- Exercise details
All records below must be written out exactly, with the pictures excluded.

- Supplied information

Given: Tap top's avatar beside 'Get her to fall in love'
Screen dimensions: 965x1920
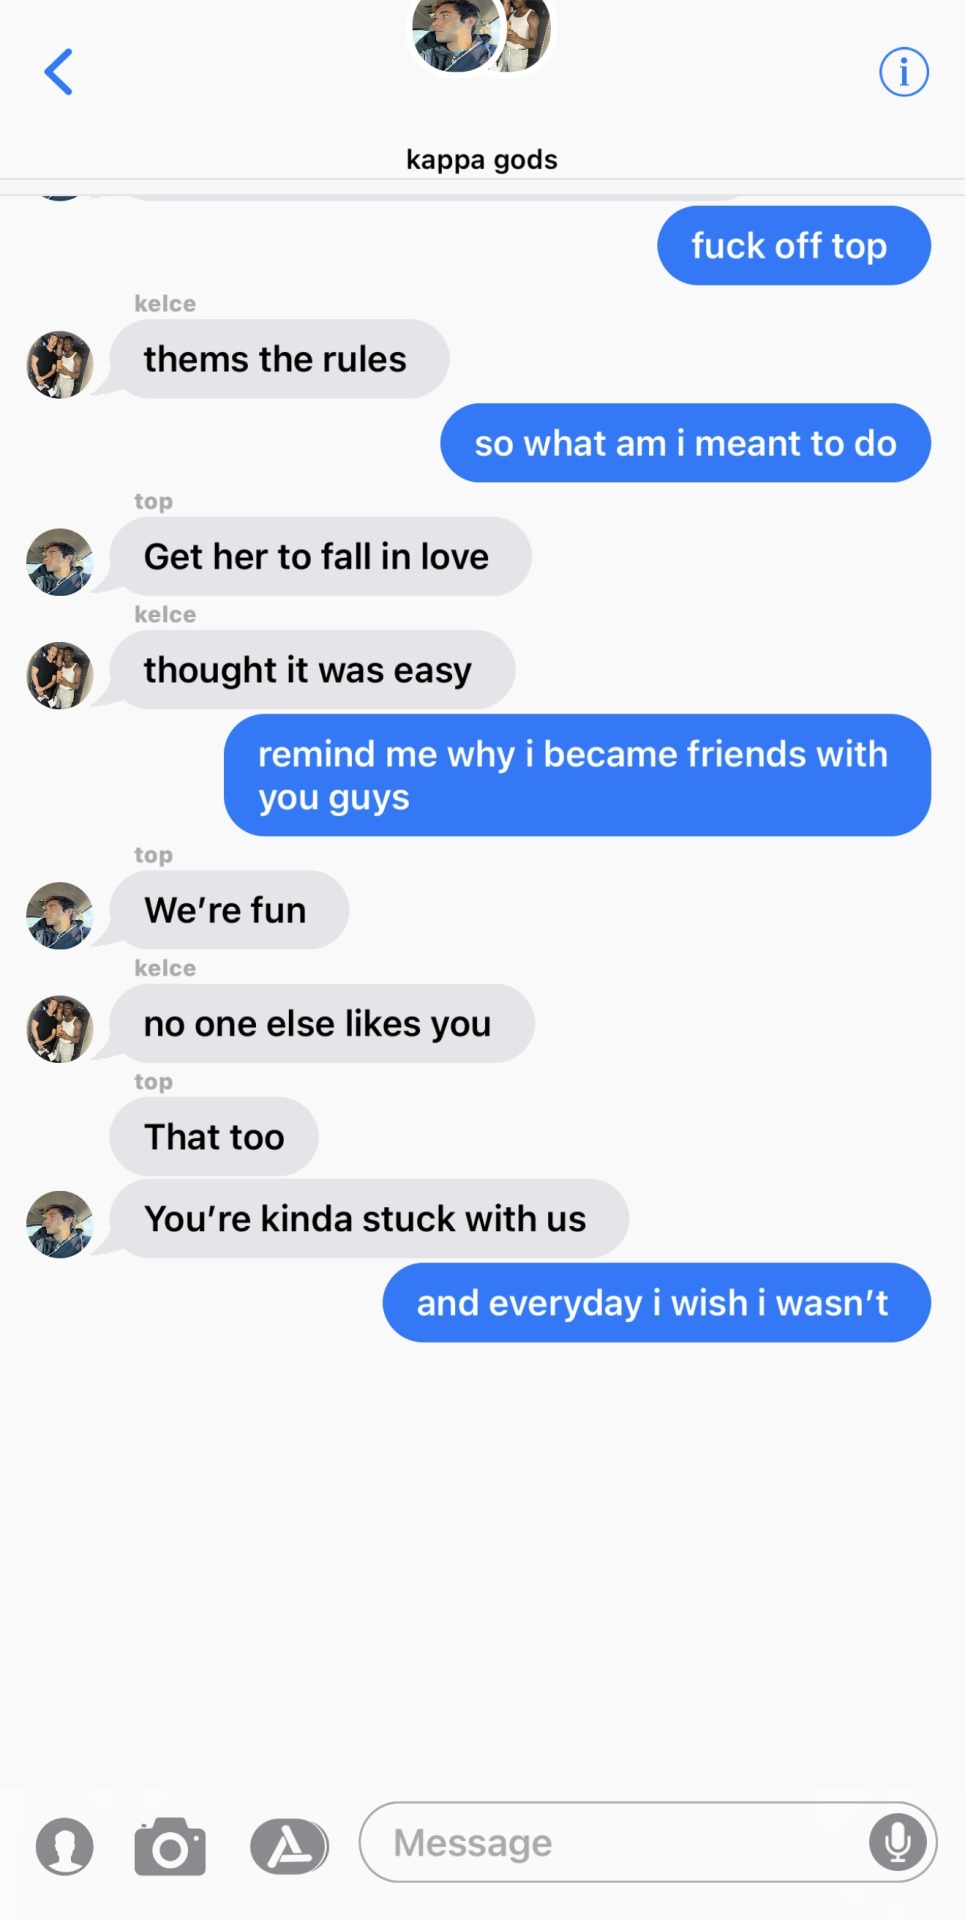Looking at the screenshot, I should 60,562.
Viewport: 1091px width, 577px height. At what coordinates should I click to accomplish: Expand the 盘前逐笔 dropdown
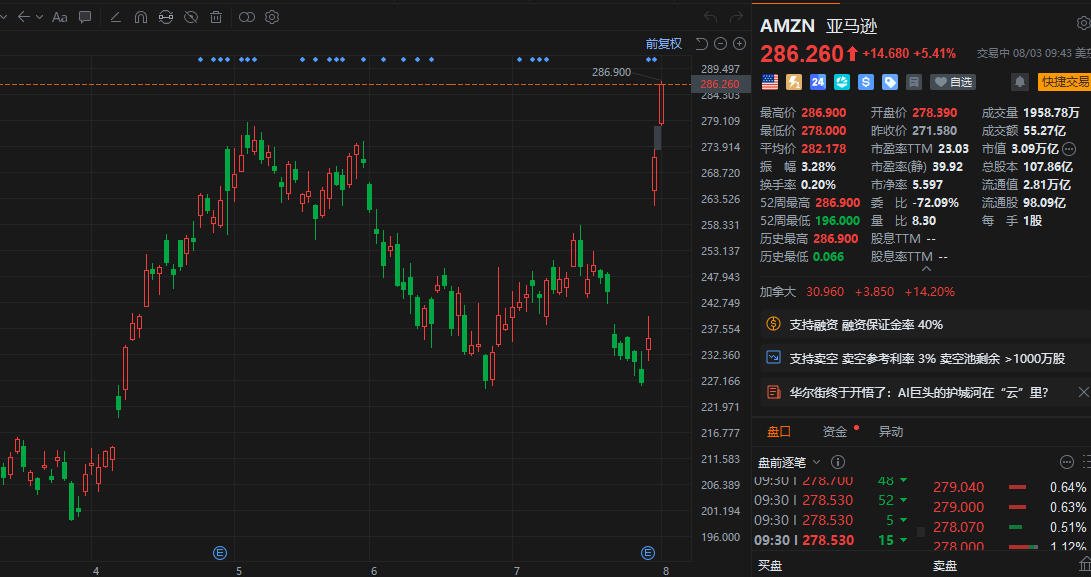[789, 462]
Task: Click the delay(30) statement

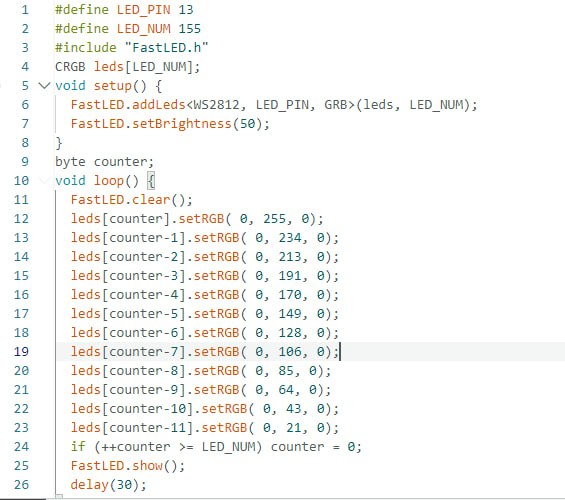Action: [109, 485]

- Exercise solution
Given: Tap top's avatar beside 'Get her to fall in love'
Screen dimensions: 965x1920
Looking at the screenshot, I should 60,562.
Viewport: 1091px width, 577px height. At what coordinates should I click to accomplish: Expand the 盘前逐笔 dropdown
[789, 462]
Task: Click the delay(30) statement

Action: [109, 485]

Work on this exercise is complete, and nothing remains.